The microfinance industry is in a bind as funding declines and fears of defaults swirl amid stricter regulatory scrutiny, reports Raghu Mohan

Sometime towards the end of this month, microfinance institutions (MFIs) hope to get a funding lifeline: The number being bandied about is around %6,000 crore, though the demand is much higher.

The business is not doing well, to put it mildly. Funding fell to %58,109 crore in FY25, a decline of 55.40 per cent year-on-year (Y-0-Y). Confidence levels of lenders (to MFIs) headed south on fears about asset quality, over-leverage and relatively poor collections. The industry’s gross loan book shrank to 3.59 trillion in June 2025, down 5.8 per cent quarter-on-quarter and 17 per cent on an annual basis, even as the Reserve Bank of India (RBI) pushed for responsible lending, and guardrails to curb overleveraging kicked in.

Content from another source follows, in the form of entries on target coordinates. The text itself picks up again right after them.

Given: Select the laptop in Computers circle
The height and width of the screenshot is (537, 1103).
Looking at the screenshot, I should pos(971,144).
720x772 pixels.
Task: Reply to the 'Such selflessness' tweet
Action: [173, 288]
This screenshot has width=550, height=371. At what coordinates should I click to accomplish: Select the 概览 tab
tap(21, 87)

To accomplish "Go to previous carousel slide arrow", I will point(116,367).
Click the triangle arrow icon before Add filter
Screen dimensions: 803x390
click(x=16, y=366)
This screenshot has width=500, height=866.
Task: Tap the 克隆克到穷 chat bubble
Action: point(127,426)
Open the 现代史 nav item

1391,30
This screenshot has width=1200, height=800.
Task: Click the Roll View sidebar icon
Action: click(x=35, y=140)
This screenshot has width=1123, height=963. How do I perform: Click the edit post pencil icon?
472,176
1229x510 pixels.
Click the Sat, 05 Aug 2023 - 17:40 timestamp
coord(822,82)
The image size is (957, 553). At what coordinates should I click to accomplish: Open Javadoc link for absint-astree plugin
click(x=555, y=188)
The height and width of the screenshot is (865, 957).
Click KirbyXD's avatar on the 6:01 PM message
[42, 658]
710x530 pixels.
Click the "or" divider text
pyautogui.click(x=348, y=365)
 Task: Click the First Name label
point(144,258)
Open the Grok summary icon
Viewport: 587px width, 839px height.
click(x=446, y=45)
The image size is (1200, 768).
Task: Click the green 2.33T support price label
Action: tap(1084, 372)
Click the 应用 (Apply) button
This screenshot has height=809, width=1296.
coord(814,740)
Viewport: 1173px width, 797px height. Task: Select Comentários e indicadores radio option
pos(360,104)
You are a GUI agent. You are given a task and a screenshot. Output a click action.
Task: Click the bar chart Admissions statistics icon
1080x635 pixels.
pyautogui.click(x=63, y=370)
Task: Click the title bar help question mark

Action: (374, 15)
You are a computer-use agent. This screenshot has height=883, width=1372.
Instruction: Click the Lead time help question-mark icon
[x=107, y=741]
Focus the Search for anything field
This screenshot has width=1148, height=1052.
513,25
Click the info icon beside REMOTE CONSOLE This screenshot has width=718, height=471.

The worst may not be over. With state election season around the corner — when political parties typically throw fiscal caution to the winds while promising freebies — MFIs that fear its impact on credit discipline have raised the issue of loan waivers with the RBI and North Block. Bihar, Assam, Kerala, Tamil Nadu and West Bengal — they go to polls between the second half of 2025 and early 2026 — account for 42 per cent of the microfinance portfolio with 3.2 million unique borrowers, discounting those with multiple loan accounts. Crisil has said the Bihar portfolio, which accounts for 15 per cent of MFIs assets, “remains under watch as well given the state goes to polls in the third quarter of the current fiscal. In the past, sociopolitical issues have impacted collections during polls in some states.”